PVPE and PVPH differ in the length of the hydrocarbon side chain, and are used extensively in the skin care industry, usually in concentrations of less than 1% by weight, because of their ability to bind to skin. Because the skin care industry generally prefers to apply actives to skin using a water-based composition, the use of PVPE and PVPH often requires solvents, surfactants, and emulsifiers to stabilize these polymers in a water emulsion. However, many of the solvents, surfactants and emulsifiers used to stabilize PVPE and PVPH in a water emulsion lack the low dermal toxicities of PVPE and PVPH. PVPE and PVPH by themselves lack a cosmetically elegant appeal when applied directly to the skin. They tend to be sticky and greasy.

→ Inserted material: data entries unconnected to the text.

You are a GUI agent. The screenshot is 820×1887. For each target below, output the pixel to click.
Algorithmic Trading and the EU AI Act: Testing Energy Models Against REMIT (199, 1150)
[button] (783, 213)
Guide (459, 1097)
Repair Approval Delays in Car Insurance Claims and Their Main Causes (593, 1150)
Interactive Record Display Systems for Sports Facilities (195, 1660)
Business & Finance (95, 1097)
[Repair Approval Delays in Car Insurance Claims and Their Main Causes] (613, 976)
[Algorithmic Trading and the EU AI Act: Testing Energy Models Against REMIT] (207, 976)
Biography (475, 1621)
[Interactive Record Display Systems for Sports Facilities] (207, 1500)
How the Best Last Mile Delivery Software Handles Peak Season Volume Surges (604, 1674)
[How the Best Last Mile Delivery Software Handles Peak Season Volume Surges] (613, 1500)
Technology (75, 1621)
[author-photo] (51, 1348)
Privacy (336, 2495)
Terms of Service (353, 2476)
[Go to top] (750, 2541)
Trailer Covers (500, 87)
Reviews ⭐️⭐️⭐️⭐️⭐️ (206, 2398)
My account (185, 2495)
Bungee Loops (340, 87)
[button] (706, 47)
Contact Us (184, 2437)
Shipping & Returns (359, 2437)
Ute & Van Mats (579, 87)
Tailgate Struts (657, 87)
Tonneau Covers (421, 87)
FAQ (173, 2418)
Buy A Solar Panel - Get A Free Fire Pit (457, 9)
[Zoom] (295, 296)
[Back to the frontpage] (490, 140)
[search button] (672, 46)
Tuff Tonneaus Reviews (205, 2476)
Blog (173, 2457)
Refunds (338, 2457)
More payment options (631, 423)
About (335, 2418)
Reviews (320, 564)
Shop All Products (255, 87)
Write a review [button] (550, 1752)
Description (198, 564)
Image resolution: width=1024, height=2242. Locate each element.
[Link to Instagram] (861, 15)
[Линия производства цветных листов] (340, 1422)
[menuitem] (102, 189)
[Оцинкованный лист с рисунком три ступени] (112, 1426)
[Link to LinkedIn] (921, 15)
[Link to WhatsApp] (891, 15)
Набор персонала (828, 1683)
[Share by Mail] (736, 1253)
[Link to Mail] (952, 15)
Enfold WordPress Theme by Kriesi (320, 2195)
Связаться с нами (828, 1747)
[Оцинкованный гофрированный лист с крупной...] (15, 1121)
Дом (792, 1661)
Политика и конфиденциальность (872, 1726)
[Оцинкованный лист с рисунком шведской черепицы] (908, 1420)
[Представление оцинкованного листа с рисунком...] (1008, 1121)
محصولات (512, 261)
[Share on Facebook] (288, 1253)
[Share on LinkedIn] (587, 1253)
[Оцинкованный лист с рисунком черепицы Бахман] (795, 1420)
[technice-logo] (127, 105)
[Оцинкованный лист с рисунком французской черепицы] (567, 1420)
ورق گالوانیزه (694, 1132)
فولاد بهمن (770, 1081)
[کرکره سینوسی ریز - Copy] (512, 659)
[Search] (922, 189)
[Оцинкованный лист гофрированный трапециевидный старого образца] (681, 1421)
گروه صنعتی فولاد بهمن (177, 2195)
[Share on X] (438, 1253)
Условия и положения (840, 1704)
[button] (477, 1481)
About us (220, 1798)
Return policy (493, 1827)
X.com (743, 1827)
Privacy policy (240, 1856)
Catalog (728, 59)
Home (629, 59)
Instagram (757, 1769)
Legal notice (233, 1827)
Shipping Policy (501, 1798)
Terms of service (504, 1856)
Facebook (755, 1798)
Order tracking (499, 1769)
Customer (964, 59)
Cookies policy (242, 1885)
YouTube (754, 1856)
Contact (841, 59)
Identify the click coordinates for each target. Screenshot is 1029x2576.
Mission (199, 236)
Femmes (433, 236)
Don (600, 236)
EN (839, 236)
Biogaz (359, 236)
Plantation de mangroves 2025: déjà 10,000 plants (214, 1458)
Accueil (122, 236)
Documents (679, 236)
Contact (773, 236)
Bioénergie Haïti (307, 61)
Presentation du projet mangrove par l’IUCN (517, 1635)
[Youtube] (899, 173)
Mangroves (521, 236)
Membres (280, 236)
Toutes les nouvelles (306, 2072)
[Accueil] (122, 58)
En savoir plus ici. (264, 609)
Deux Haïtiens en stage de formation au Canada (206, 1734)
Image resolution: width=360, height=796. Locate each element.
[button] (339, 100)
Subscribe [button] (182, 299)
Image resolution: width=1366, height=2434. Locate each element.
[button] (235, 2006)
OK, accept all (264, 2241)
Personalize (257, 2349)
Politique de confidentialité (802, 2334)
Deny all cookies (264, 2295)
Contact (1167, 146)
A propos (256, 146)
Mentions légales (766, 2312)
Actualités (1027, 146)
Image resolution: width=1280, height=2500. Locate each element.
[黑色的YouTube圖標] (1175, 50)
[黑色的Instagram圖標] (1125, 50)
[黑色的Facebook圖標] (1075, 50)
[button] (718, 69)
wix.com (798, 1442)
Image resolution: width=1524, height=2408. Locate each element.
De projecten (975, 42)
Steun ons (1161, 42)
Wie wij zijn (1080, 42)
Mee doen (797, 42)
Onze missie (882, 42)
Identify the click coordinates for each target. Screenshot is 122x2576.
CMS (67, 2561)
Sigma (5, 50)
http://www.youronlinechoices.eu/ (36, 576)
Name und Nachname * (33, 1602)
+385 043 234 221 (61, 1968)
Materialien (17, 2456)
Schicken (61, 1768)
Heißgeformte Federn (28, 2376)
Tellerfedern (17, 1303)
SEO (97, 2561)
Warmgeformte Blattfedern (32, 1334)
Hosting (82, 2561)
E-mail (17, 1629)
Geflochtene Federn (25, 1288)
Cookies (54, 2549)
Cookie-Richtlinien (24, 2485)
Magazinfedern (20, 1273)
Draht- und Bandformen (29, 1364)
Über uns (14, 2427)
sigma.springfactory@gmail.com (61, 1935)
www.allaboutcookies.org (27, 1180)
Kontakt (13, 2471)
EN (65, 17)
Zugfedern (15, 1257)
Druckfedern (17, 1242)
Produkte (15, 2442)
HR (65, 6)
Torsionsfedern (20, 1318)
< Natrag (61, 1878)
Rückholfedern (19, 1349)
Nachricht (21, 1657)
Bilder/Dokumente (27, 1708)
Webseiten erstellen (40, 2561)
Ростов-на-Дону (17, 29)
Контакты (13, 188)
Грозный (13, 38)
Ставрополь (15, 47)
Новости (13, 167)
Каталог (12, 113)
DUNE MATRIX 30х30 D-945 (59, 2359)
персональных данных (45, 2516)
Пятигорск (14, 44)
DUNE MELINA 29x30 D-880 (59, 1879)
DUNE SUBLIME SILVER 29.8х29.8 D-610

The hydrophobic polymer composition is preferably provided as a mixture of different poly(vinylpyrrolidone/alkylene) polymers. The mixtures of different poly(vinylpyrrolidone/alkylene) polymers preferably include at least 5 wt. % of a first poly(vinylpyrrolidone/alkylene) polymer based on the weight of the hydrophobic polymer composition. The hydrophobic polymer composition preferably includes between about 5 wt. % and about 54 wt. % of the first poly(vinylpyrrolidone/alkylene) polymer. The second poly(vinylpyrrolidone/alkylene) polymer is preferably provided in an amount of at least about 46 wt. % and preferably in a range of between about 46 wt. % and 95 wt. %. For a hydrophobic polymer composition containing a first poly(vinylpyrrolidone/alkylene) polymer and a second poly(vinylpyrrolidone/alkylene) polymer, the mole ratio of the first polymer to the second polymer is preferably between about 1:22 and about 1:1. In general, when the hydrophobic polymer composition contains a mixture of different poly(vinylpyrrolidone/alkylene) polymers, it is preferable to provide at least one of the poly(vinylpyrrolidone/alkylene) polymers in an amount that provides improved properties to the composition compared to a composition having a hydrophobic polymer composition containing a single poly(vinylpyrrolidone/alkylene) polymer.